• Exercise instructions
Would you copy exactly the lines in the data below from the one that has "Open the folder sidebar icon" through the one that has "Task: Click the red logout icon in top bar", dropping any pictures?

• Extracted data entries
=== Section Start ===

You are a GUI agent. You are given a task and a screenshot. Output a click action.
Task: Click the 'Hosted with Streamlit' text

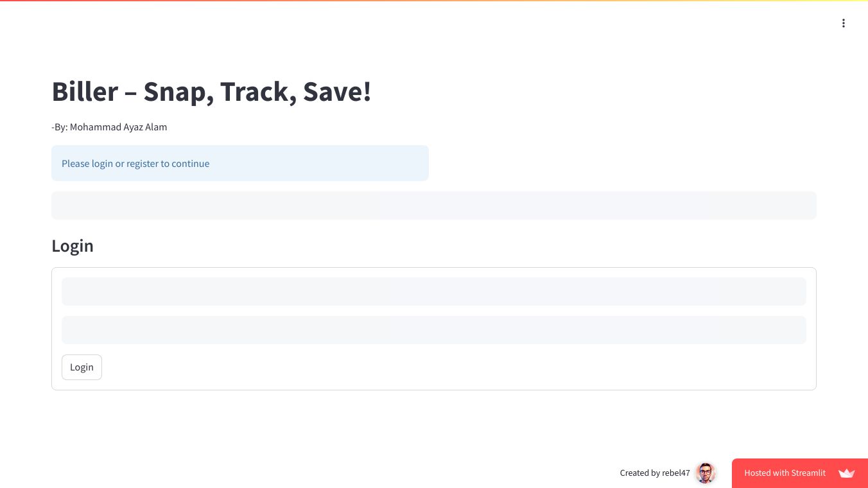click(785, 473)
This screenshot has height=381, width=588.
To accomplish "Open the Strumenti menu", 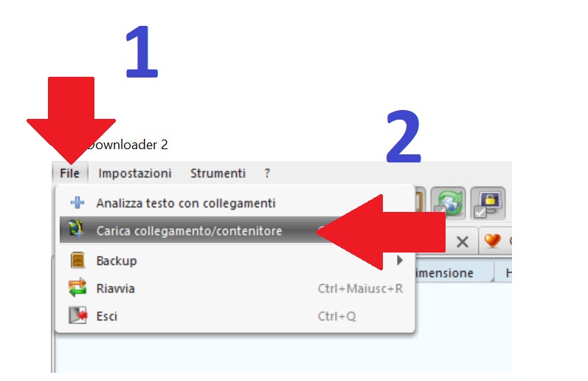I will (218, 173).
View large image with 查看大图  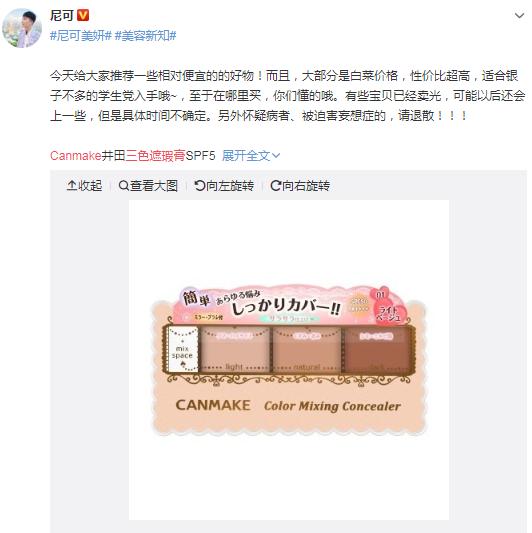[148, 186]
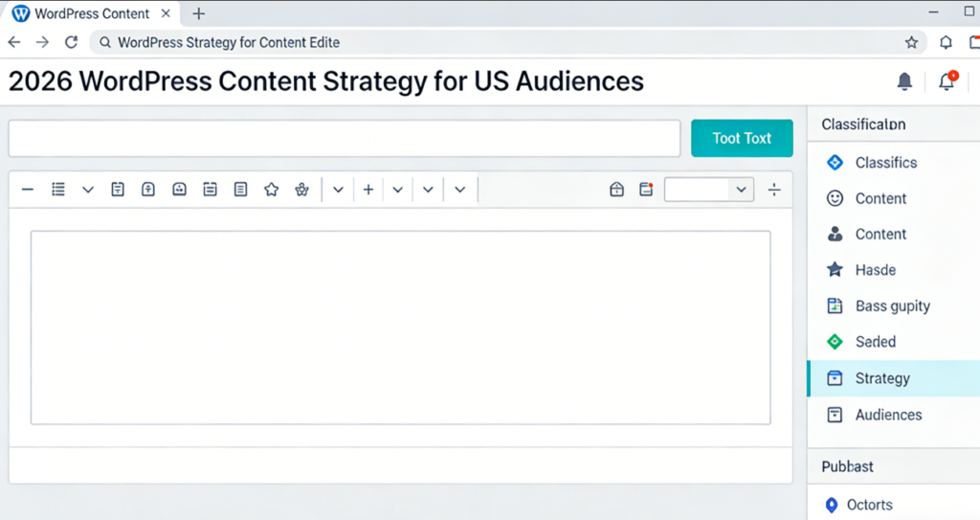Image resolution: width=980 pixels, height=520 pixels.
Task: Open the Octorts link in the sidebar
Action: coord(869,505)
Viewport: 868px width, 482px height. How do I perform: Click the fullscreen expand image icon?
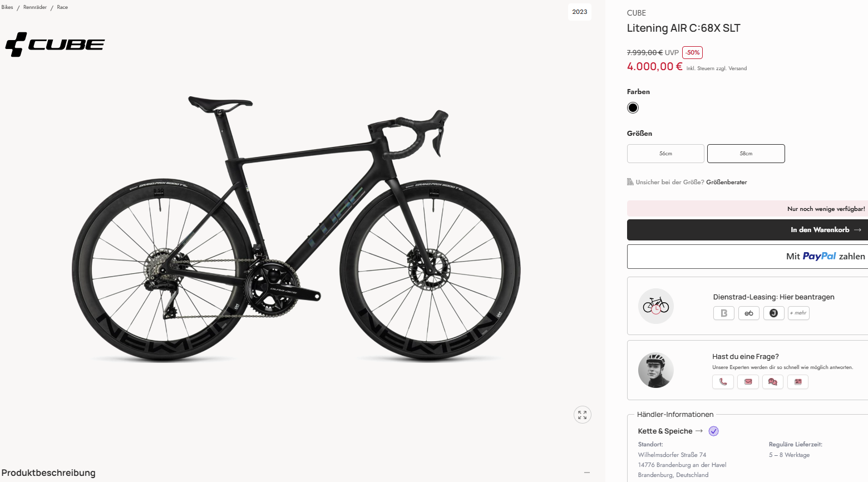tap(582, 415)
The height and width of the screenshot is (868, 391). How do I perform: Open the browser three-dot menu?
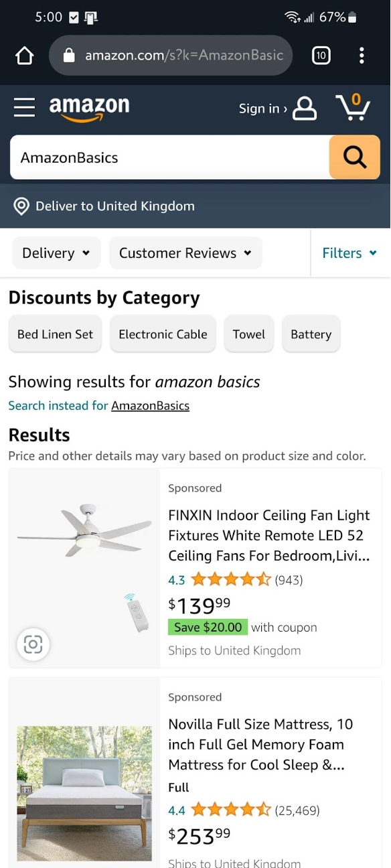pyautogui.click(x=362, y=56)
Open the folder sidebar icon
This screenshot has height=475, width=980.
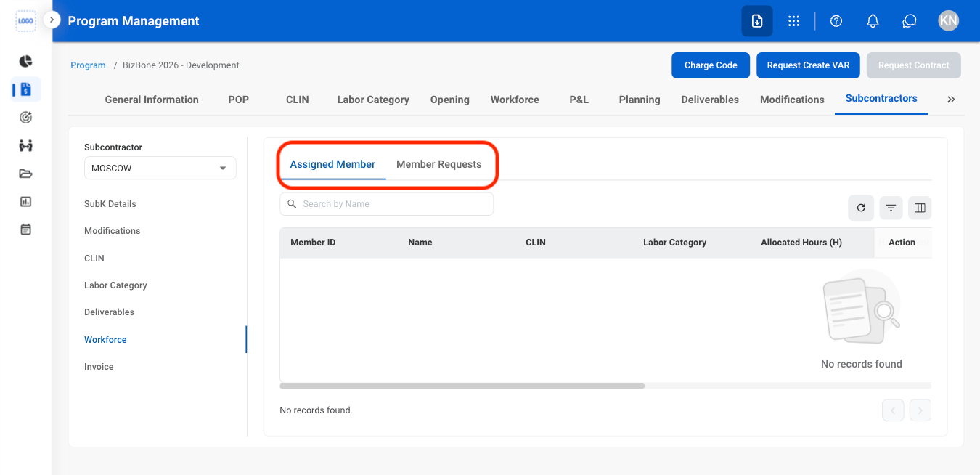click(25, 173)
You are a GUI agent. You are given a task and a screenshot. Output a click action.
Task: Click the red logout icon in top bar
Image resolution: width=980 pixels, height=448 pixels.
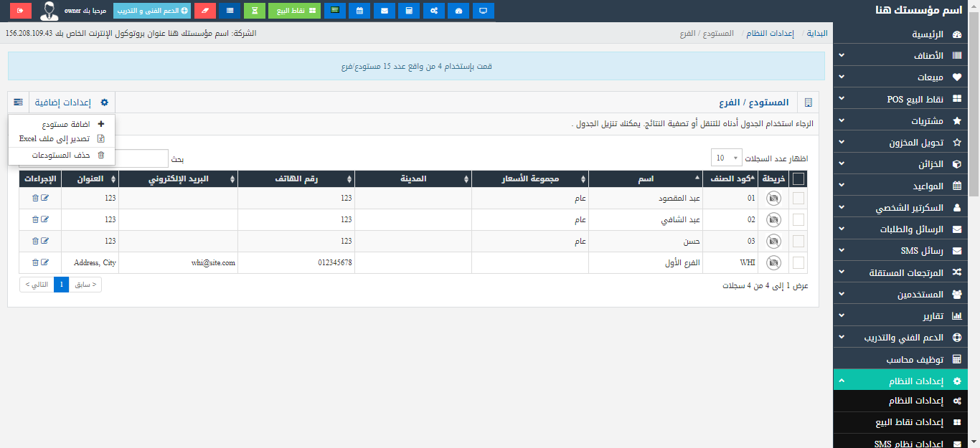click(21, 11)
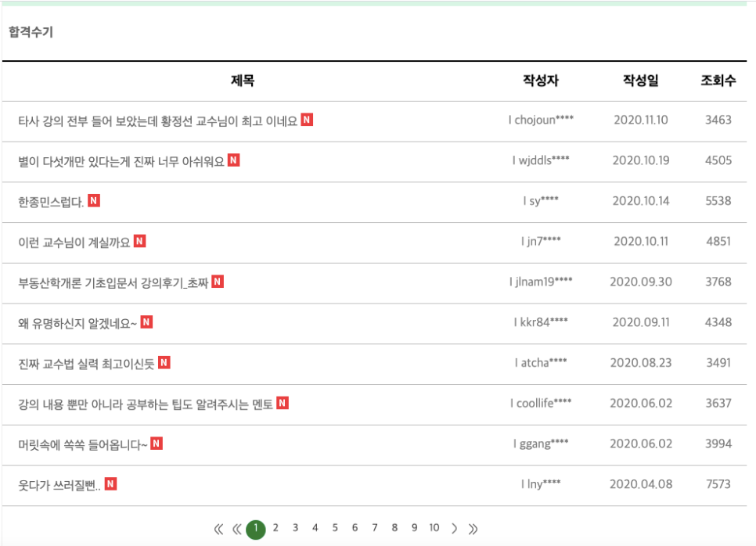
Task: Open the post '별이 다섯개만 있다는게 진짜 너무 아쉬워요'
Action: pyautogui.click(x=117, y=160)
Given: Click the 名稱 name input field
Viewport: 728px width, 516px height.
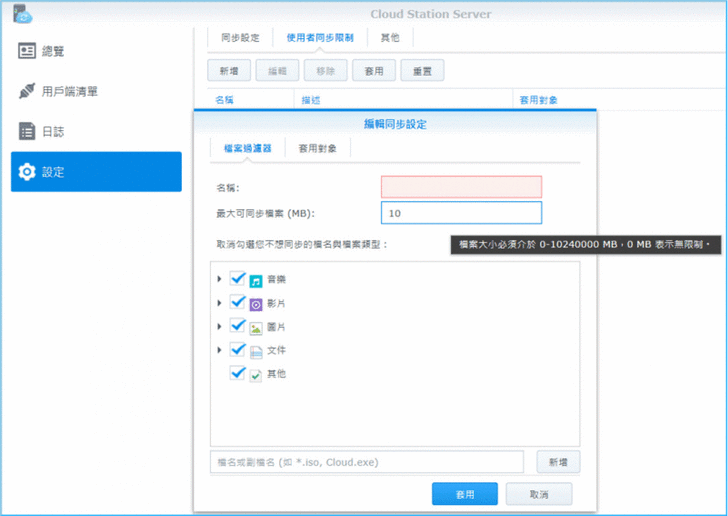Looking at the screenshot, I should pos(461,187).
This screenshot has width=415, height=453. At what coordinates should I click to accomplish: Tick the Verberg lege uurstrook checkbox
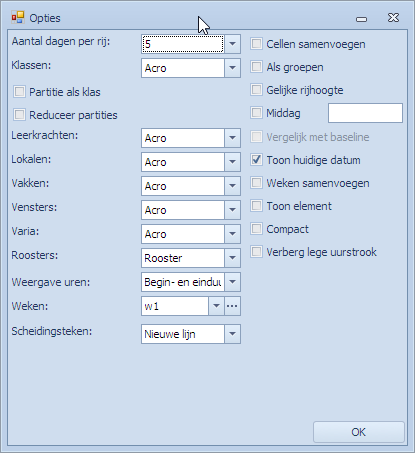tap(256, 252)

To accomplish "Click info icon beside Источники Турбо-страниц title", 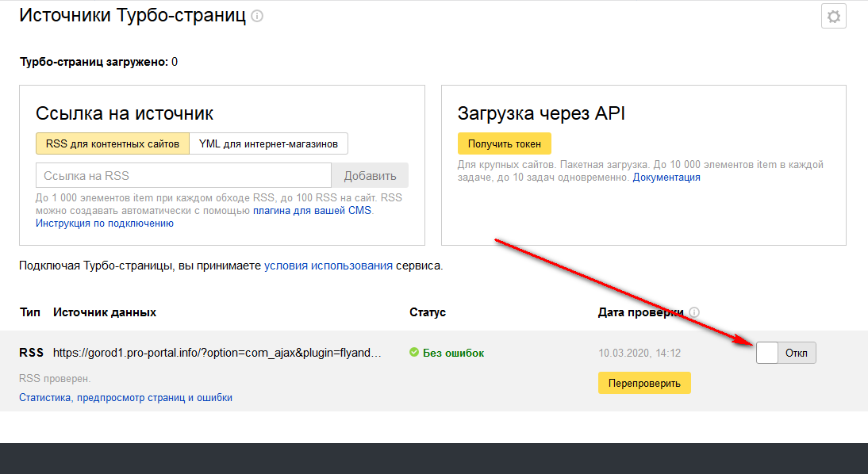I will tap(257, 17).
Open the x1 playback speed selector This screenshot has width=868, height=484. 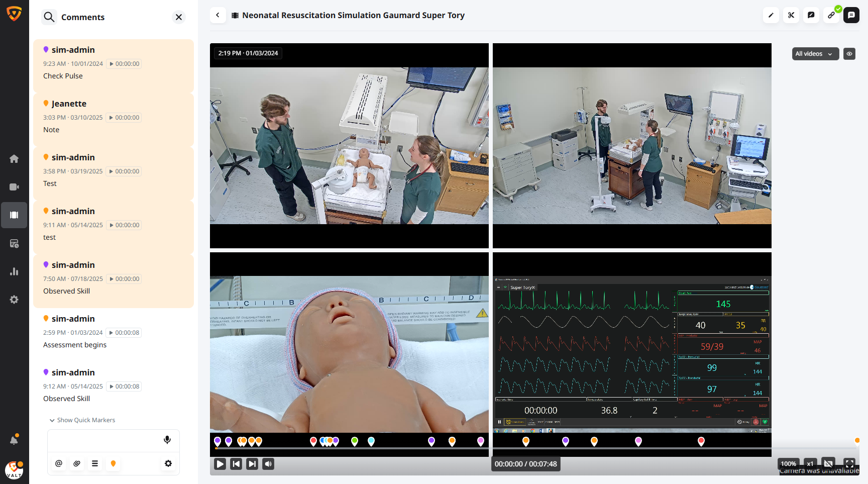810,464
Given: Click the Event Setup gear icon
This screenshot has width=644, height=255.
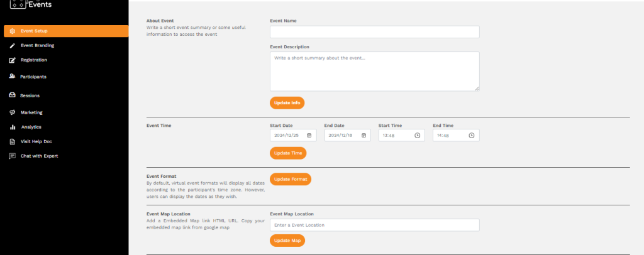Looking at the screenshot, I should [x=13, y=31].
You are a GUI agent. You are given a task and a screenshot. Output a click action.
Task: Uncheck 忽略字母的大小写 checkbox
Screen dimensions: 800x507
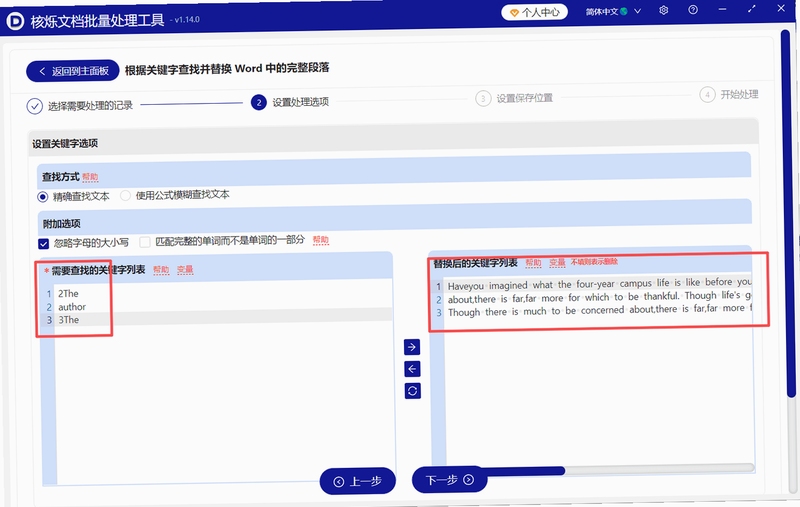(x=44, y=243)
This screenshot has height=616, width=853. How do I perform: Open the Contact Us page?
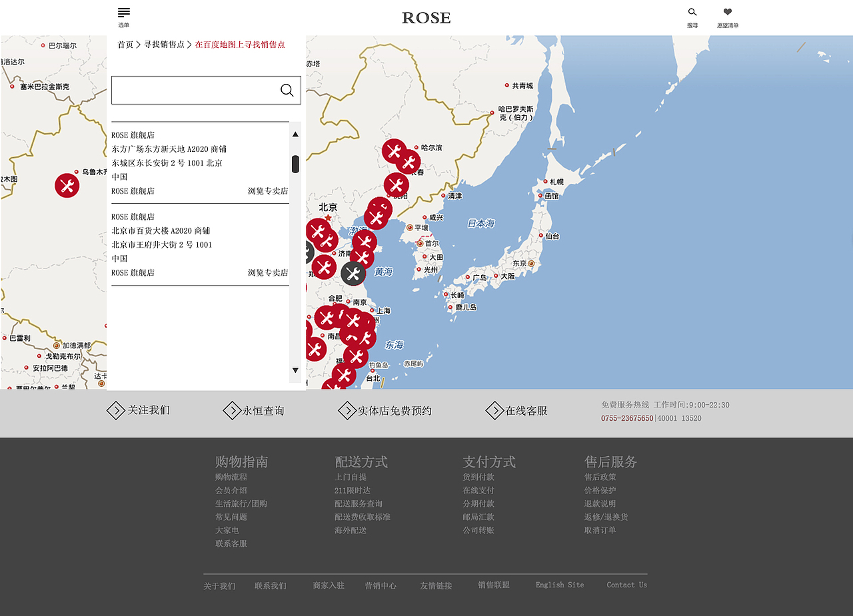626,585
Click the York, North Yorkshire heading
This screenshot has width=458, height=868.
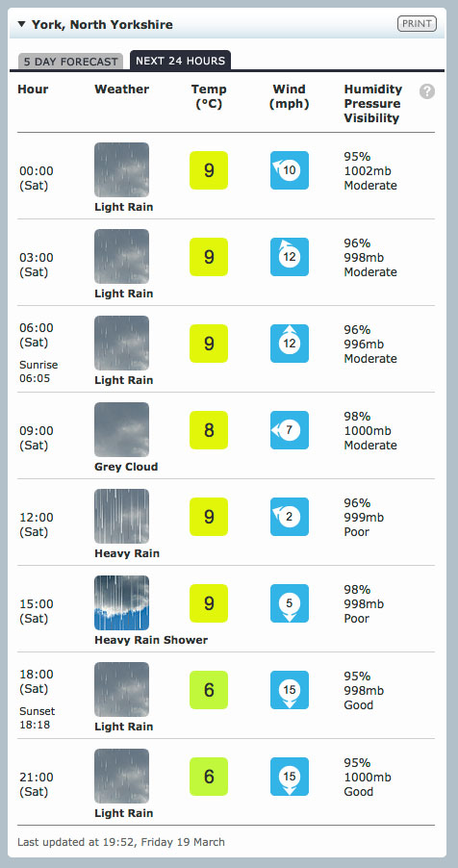click(102, 24)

=== Section End ===

• Result of the exercise
Open the folder sidebar icon
This screenshot has height=475, width=980.
click(25, 173)
You are a GUI agent. You are given a task and a screenshot. Output a click action.
Task: Click the red logout icon in top bar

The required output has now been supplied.